Rogério Fernandes sustenta que “o pensamento e a acção de Bernardino Machado tem como pólos essenciais a democratização do acesso ao ensino, em condições de igualdade e a transformação dos seus conteúdos em ordem a ligá-los à vida, ao trabalho, à ciência, à cultura...”.

Como político, Bernardino Machado foi Deputado Regenerador (desde 1882 até 1886), Par do Reino (1890 até 1894), Ministro das Obras Públicas, Comércio e Indústria (1893).

Em 1903 aderiu ao Partido Republicano. Proclamada a República, desempenhou, sucessivamente, os cargos de Ministro dos Negócios Estrangeiros do Governo Provisório (1911., Senador, Ministro de Portugal no Brasil (1912), Chefe do Governo (1914) e Chefe de Estado (1915 a 1917).

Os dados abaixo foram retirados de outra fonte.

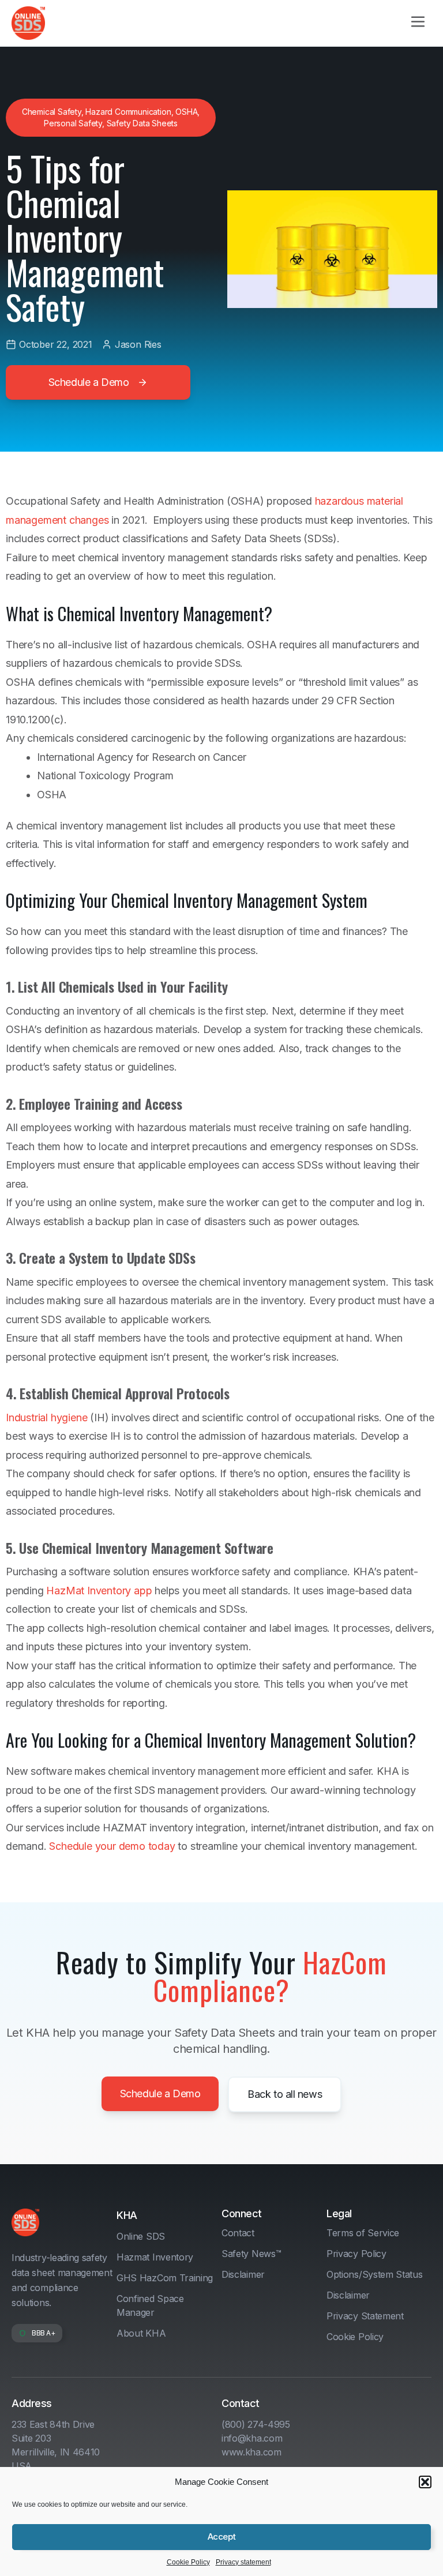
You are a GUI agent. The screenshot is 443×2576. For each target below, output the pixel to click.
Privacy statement (243, 2562)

Foi deposto de Chefe de Estado e exilado em França. Regressou a Portugal em 1919 e, pela segunda vez, percorreu os cargos de Senador, Chefe do Governo e Presidente da República (1925).

Em 28 de Abril de 1944, terminava uma vida conduzida até ao fim pelo perfil que desde sempre o caracterizou: “O homem público só para os outros vive, consumindo-se”.
Está sepultado no Cemitério Municipal de Vila Nova de Famalicão e está intacta a casa de seus pais na Vila de Joane, no lugar de Cividade. Na cidade de Vila Nova de Famalicão, nasceu, entretanto, no Palacete Barão da Trovisqueira, o Museu Bernardino Machado.